2 控訴人らの主張に鑑み,以下のとおり理由を補足する。
(1) 控訴人らは,Bらにおいて別件判決(2)により本件各土地の時効取得が認められたものであるところ,時効取得は遡及効を有するから,本件各土地は,本件相続開始(A死亡)時点で,Aの相続財産ではなかったことになり,控訴人らは本件各土地を取得していないことを理由として,本件処分の取消しを求めている。
(2) 時効による所有権取得の効力は,時効期間の経過とともに確定的に生ずるものではなく,時効により利益を受ける者が時効を援用することによって始めて確定的に生ずるものであり,逆に,占有者に時効取得されたことにより所有権を喪失する者は,占有者により時効が援用された時に始めて確定的に所有権を失うものである。

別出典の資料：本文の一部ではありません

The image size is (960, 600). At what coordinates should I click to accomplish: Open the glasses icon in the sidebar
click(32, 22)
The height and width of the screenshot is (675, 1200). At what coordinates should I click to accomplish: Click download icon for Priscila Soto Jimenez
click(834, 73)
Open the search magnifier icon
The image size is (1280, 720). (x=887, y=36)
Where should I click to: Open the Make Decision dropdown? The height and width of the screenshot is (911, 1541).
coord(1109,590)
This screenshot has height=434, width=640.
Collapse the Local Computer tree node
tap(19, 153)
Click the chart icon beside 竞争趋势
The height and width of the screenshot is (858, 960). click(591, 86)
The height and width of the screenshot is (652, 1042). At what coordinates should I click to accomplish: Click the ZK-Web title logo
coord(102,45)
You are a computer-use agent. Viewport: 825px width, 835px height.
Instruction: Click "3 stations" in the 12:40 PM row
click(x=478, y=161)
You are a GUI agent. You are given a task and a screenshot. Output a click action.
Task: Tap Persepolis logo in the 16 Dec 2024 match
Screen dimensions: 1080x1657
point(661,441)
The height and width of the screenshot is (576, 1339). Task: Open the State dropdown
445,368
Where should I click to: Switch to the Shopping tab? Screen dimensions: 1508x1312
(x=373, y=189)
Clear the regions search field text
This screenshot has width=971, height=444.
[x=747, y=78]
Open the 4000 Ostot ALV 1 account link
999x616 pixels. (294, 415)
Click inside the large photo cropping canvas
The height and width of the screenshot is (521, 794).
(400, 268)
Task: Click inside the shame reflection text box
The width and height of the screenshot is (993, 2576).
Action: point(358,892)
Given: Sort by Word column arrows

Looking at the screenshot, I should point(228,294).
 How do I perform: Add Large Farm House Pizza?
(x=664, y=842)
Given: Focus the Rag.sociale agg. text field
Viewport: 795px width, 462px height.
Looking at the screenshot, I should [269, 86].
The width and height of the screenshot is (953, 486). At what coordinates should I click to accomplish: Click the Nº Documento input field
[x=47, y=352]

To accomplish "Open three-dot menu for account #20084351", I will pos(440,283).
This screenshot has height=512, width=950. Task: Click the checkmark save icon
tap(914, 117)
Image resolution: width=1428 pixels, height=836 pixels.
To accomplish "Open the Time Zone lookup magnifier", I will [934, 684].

そうすると,民法144条により時効の効力は起算日に遡るとされているが,時効により所有権を取得する者は,時効を援用するまではその物に対する権利を取得しておらず,占有者の時効取得により権利を失う者は,占有者が時効を援用するまではその物に対する権利を有していたということができる。
したがって,本件においては,本件相続開始(A死亡)時においては,本件各土地について,Bらによる時効の援用がなかったことはもちろん,時効も完成していなかったのであるから,その時点では,控訴人らが本件各土地につき所有権を有していたものである。
(3) 国税通則法23条2項1号にいう
「その申告,更正又は決定に係る課税標準等又は税額等の計算の基礎となった事実に関する訴えについての判決により,その事実が当該計算の基礎としたところと異なることが確定したとき」とは,
例えば,不動産の売買があったことに基づき譲渡所得の申告をしたが,後日,売買の効力を争う訴訟が提起され,判決によって売買がなかったことが確定した場合のように,税務申告の前提とした事実関係が後日異なるものであることが判決により確定した場合をいうと解されるところ,
本件においては,前記のとおり,本件相続開始時には,控訴人らは本件各土地につき所有権を有していたのであり,その点で食い違いはなく,別件判決(2)は国税通則法23条2項1号にいう「判決」には該当しないと解される。
課税実務上,時効により権利を取得した者に対する課税上の取扱いにつき,時効の援用の時に一時所得に係る収入金額が発生したものとし,時効により権利を喪失した者については,それが法人である場合は,時効が援用された時点を基準に時効取得により生じた損失を損金算入する扱いがされているが,正当な取扱いとして是認することができる。
(4) 控訴人らは,時効の効力が起算日まで遡る以上,租税法の解釈としても同様に解すべきであり,遡及効という法的効果を無視することは許されない旨を主張する。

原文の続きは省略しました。